Items from a dataset
= Beginning of Section =
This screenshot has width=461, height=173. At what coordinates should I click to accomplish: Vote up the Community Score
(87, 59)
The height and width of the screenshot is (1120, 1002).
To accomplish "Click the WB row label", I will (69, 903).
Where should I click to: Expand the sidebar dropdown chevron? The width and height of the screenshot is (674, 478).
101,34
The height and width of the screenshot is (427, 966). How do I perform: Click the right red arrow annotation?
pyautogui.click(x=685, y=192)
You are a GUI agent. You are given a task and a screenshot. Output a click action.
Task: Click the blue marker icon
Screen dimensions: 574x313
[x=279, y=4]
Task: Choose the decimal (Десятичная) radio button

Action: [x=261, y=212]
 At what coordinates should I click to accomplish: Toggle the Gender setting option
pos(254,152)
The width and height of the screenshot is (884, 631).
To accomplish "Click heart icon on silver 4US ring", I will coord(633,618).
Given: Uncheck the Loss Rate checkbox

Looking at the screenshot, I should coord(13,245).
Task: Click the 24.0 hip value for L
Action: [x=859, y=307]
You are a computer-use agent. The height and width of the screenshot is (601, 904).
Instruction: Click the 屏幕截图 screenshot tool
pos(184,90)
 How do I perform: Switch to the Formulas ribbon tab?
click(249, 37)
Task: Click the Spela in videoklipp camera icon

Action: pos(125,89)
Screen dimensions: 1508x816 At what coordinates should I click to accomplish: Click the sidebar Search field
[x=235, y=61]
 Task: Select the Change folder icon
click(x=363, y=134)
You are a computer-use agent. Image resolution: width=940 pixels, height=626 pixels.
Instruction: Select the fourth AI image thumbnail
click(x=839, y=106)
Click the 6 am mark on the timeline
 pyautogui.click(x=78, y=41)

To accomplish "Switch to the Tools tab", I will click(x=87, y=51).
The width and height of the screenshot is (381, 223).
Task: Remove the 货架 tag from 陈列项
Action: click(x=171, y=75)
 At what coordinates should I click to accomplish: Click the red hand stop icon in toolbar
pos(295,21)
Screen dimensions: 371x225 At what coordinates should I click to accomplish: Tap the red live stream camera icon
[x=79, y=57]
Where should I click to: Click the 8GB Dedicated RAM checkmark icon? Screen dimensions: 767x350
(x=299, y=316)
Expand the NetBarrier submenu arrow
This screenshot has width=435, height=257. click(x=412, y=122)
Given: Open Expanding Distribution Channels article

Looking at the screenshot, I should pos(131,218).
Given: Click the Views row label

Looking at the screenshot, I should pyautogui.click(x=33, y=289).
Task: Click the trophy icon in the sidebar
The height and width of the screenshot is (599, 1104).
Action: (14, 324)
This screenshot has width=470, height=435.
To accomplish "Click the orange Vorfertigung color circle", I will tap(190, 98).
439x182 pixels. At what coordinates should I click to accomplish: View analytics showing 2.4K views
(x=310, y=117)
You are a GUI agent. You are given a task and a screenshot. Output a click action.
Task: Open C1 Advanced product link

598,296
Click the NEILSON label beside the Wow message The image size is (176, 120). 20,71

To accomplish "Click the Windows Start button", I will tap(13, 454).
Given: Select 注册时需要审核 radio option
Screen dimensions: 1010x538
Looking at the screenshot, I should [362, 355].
= End of Section =
Description of the task – Only the lines containing the string "agent" are needed; pull them out of the records.

Answer box –
You are a GUI agent. You are given a task and a screenshot. Output a click action.
You are a computer-use agent. The height and width of the screenshot is (601, 904).
You are a computer-use agent. Image resolution: width=940 pixels, height=626 pixels.
You are a GUI agent. You are given a task and a screenshot. Output a click action.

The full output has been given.